WHAT YOU NEED TO DO
From the entries below, reproduce exactly the lines from the one with "You are a GUI" through the one with "Given: Choose the magenta color swatch", both included, without images.

(Collected data entries)
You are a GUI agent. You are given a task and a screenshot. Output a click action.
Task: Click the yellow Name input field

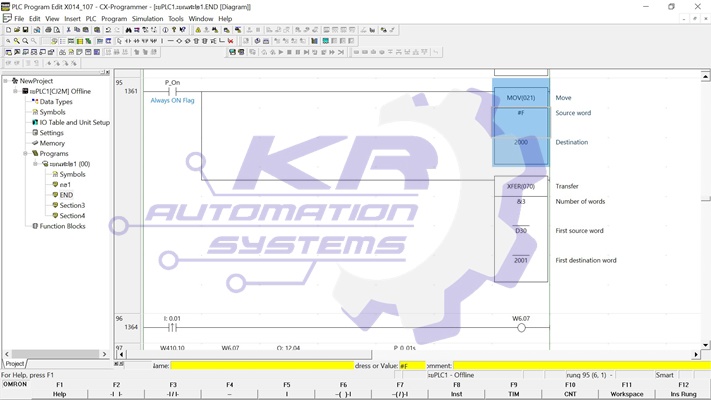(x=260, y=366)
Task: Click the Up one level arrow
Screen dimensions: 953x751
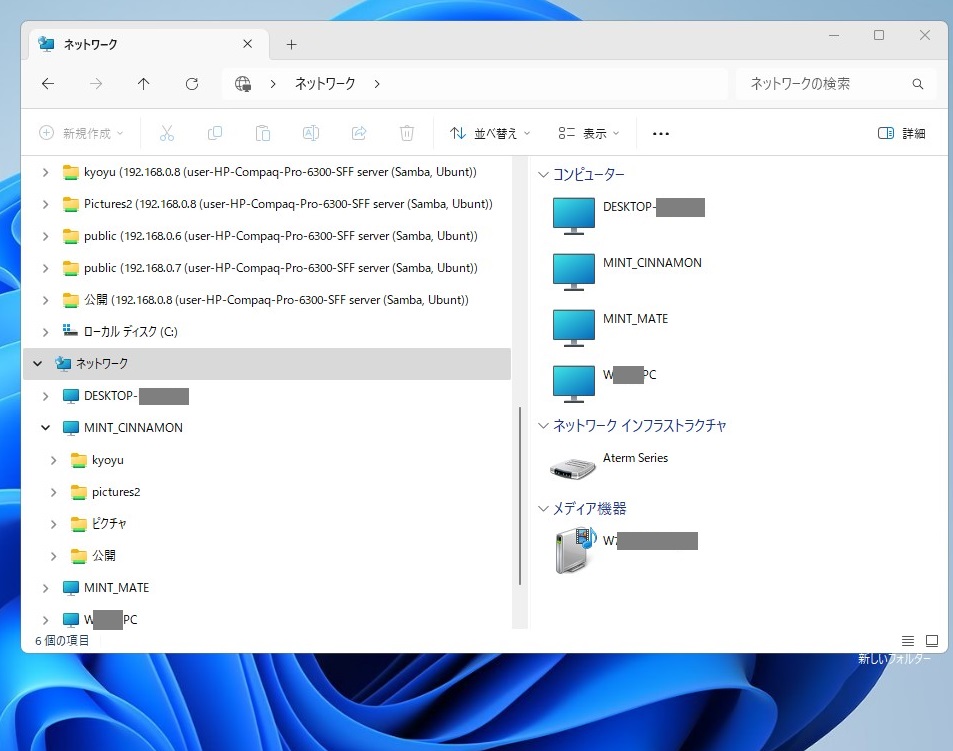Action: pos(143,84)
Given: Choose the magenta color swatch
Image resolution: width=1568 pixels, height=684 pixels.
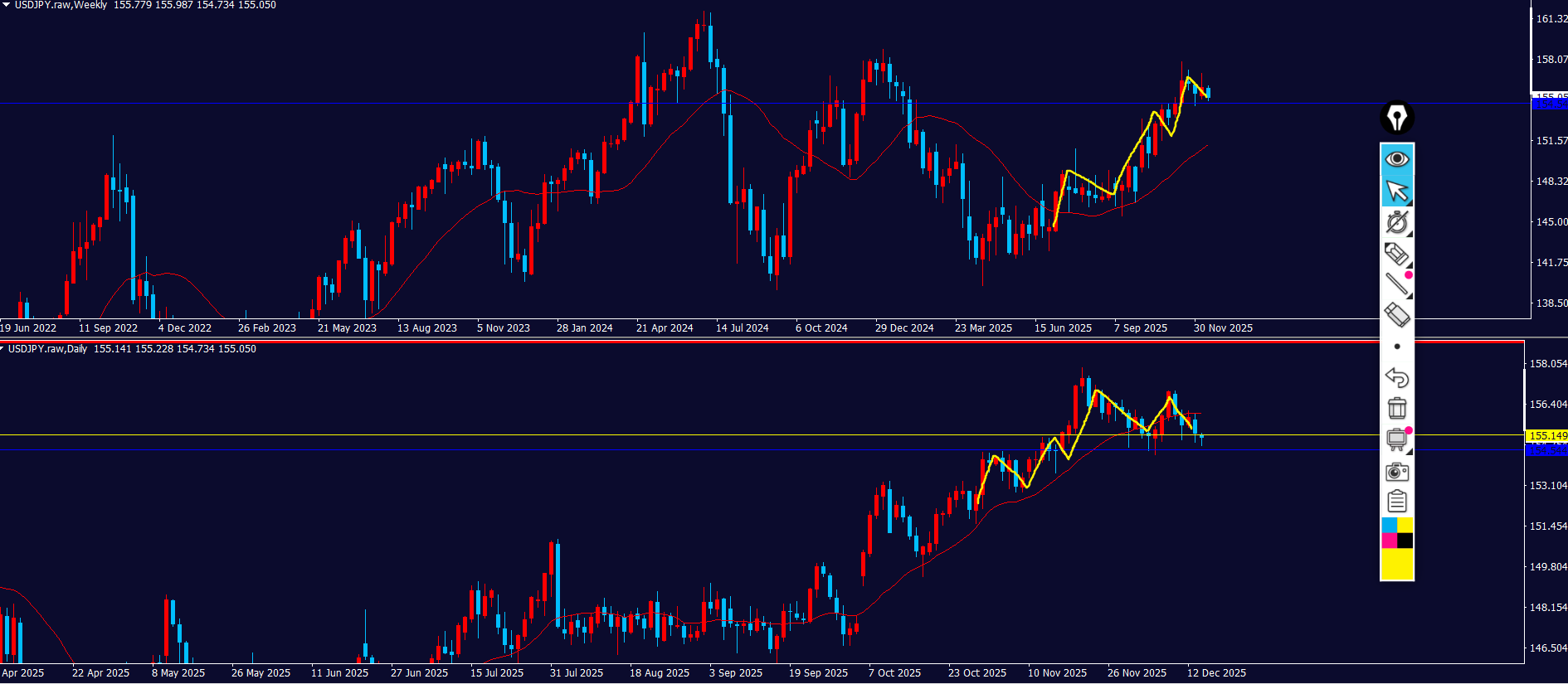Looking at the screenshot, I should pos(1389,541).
==
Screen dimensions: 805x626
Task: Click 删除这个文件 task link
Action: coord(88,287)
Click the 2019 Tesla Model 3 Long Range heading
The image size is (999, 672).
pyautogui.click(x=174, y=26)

SOLUTION FOR THIS PROBLEM
You are a GUI agent. You are given a task and a screenshot. Output a click action.
Task: Click the yellow Name input field

(x=260, y=366)
Task: Click the Up one level arrow
Screen dimensions: 953x751
Action: pos(143,84)
Given: Choose the magenta color swatch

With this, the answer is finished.